Cassette Beasts is a creature collecting strategy game that, as the title implies, uses cassette tapes to “record” the creatures that roam the island of New Wirral. Once captured, you can use those tapes to transform into the creatures you captured in order to protect yourself. The monster designs are creative and adorable, drawing inspirations from the 90’s media and philosophical jokes.
Your customisable character wakes up on an unfamiliar beach, wondering how they got there. Explore deeper, and you find the first human character, Kayleigh, right before you get ambushed by an adorable crab wearing a traffic cone and a gameplay tutorial from Kayleigh. There’s also a “pick your starter moment” that I can appreciate as a fan of the older games.
After the tutorial, the game runs you through a short intro sequence before you take over and explore the open-world island at your own pace. This time, you have your cassette tapes at the ready to defend yourself from the visible monsters that roam the island, and have a handy guide that teaches you how to “record” monsters.
At first glance, the game features the turn-based combat that is familiar to anyone who has picked up a copy of its predecessors: monsters take turns based on speed attacking each other and you can switch out monsters based on types. Fights are also done with a partner.
However, spicing combat up are several mechanics that add a layer of depth to the formula. Attacks now cost Action Points, and each creature gets two every turn. Weaker attacks cost less AP while stronger attacks may take awhile to get online, meaning combat isn’t about reusing the strong attacks repeatedly. Attacks also come in the form of stickers pasted on the cassette tapes, which is such a huge flavour win.
Combat also features a typing system that works more than just “fire beats water”. While also doing more damage, attacks will also add either powerful buffs or nasty debuffs depending on the attack type that hit the monster. Your water monster may suddenly be hit with a “conductive” debuff after being hit with a lightning attack, or a healing “steam” that regenerates it over time. It’s less straightforward than the games that came before, which is mitigated by a speechbox that explains the effects as well. There’s an option to turn it off if it ever gets too annoying.
As the hours go by, you find that repetition will set in.

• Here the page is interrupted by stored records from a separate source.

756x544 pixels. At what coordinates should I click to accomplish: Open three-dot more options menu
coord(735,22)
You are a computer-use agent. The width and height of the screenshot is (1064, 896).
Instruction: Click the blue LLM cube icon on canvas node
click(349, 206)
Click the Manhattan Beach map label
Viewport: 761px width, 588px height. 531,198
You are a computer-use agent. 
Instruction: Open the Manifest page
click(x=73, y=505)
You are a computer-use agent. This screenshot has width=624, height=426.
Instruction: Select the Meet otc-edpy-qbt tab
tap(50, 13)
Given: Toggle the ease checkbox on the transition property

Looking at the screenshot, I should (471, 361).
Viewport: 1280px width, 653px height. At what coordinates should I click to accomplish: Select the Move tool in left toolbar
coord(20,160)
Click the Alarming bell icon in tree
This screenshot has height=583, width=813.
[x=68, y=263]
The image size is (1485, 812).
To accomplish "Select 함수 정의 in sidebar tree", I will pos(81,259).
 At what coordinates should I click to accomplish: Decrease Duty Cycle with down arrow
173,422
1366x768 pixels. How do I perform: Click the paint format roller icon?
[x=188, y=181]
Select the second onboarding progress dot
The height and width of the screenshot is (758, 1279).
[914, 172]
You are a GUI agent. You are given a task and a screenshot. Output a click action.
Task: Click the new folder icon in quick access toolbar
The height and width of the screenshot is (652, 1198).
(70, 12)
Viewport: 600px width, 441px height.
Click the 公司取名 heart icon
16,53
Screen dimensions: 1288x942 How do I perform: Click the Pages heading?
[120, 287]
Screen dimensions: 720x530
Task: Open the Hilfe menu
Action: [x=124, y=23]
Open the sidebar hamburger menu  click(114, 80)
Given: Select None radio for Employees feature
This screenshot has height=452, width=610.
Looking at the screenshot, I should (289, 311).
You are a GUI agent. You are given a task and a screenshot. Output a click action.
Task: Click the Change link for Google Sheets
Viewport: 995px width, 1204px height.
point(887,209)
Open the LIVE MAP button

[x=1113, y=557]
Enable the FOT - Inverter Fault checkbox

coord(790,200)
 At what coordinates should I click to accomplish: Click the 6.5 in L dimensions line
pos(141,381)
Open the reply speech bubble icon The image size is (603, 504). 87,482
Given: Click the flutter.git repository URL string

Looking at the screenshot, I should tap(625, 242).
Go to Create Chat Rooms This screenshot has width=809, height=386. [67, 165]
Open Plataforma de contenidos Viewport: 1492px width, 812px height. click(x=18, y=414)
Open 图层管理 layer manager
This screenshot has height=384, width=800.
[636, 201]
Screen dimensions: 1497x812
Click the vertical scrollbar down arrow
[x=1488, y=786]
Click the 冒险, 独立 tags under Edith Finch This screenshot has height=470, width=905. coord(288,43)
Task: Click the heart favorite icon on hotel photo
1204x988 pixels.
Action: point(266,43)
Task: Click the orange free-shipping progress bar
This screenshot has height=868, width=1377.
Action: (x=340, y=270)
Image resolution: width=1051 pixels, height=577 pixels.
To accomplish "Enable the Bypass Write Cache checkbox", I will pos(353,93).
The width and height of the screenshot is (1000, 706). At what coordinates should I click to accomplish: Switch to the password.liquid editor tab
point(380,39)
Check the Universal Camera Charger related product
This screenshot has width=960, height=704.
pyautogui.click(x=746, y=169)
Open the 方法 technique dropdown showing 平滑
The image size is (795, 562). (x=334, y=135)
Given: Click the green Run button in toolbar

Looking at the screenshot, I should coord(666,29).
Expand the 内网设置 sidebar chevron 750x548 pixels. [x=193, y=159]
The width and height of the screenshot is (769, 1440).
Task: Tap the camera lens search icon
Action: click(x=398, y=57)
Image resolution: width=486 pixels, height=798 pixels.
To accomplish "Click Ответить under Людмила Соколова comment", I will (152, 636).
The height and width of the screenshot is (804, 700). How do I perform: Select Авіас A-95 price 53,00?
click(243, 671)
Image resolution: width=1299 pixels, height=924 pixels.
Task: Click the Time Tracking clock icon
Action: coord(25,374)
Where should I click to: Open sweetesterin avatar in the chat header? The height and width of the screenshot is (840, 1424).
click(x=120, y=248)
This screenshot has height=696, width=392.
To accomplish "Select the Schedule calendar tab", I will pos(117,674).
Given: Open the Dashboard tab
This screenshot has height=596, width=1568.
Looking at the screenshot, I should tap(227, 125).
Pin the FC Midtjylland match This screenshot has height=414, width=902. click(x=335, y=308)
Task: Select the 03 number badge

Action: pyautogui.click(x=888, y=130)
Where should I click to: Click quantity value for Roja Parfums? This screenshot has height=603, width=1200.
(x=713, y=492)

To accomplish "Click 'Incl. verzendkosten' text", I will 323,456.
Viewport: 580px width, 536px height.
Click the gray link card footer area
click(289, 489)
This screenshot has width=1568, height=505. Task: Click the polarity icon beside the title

Once you’ve gotten a gameplay loop with your favourite monsters, there’s little incentive to move away to other strategies. Why fix what’s not broken? In addition, levels are gained by players and companions rather than monsters, giving less reason to train up your party.
Despite this, I thoroughly enjoyed the fresh take on the genre. Cassette Beasts’ visuals look great and the music fits a cosy vibe that you’d curl up in bed on a Sunday afternoon listening. It’s a fun adventure game with lots of unique design choices, on the basis that it doesn’t have to cater to kids, and the overall meta-horror and jokes at capitalism’s expense is a welcome addition to any Pokémon-likes.